The name derives from the French word Chamois (buff). A small mountain village located at over 1800 meters high, surrounded by woods and pastures, in the middle valley of the Matterhorn, Chamois is the highest located town in the whole Val d'Aosta and can be reached only on foot, by air or by cable car starting from Buisson. It features typical homes of wood and stone, and the town is crossed by narrow streets and offers a temperate climate. In Chamois one lives in contact with mother nature in the most total peace and in Winter, the great skiing facilities offer different degrees of difficulty. From the village square, overlooked by the church, the Town Hall, the cable car and ski lifts stations, branch out paths that lead to the surrounding villages. Even though traces of prehistoric settlements have been found in the area, it seems that the first human settlements here were in Roman and pre-Roman times and probable only in the late Middle Ages, there was a permanent population. It was a fief of the Lords of Challant-Montjovet, unlike other nearby areas of Valtournenche, that were subject to the Challant-Cly. The wife of Challant François, Baron de Chatillon, sheltered in Chamois to escape from the troops of Louis XIV, when they invaded the Val d'Aosta, but only for a short while, as she was taken hostage by the commander of the French and deported back to Chatillon. In the XVIII century Chamois was ceded to the Cly and in 1751, it became independant with a census by the feudal baron of Cly. In the second half of the century public schools were founded and the following years the inhabitants of Chamois continued to promote the education of the people.
Not to miss:
The Chapel Corgnolaz, restored in 1632, the original building gave way to a larger church, consecrated in 1707. The latter, dedicated to Saint Pantaleone, was rebuilt in 1838. It features a single rectangular nave with an apse and a tower equipped with four bells. Inside it preserves a wooden altar in Baroque style dating from the XVIII, carved, painted and partially gilded, from the old church of Torgnon. The altar features statues of saints and the Madonna and Child. In the small museum of the parish, there is a cross of the XV century and a silver chalice of 1614. The adjoining rectory was built in 1844.
The Chapel of Notre Dame de la Pitie in Suiss, built in 1707, was destroyed following a landslide and rebuilt in 1931. It preserves an ancient wooden statue carved and painted, depicting the Pietà, dating to the period between the XVI and the XVIII century and a painting of the period between the XVIII and XIX centuries depicting the Holy Trinity.

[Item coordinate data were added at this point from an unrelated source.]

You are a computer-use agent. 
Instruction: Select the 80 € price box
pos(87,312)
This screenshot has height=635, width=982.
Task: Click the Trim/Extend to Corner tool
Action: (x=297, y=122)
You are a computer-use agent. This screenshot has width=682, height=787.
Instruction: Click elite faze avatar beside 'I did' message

The mill in Crepin, built in 1834 with an attached chapel du Mont Tabor in 1856. It is located near a stream and features a circular plan and was built on the ruins of a previous structure
The Chapel of Moulins, consecrated to the Trinity, built in 1691 and restored in 1880. It lies hidden among the larches, a few meters from the bridge over the stream Chamois
The Lake of Lod, located near to the village, is a small lake in the countryside.
Various ancient houses, the oldest of which dates from 1654.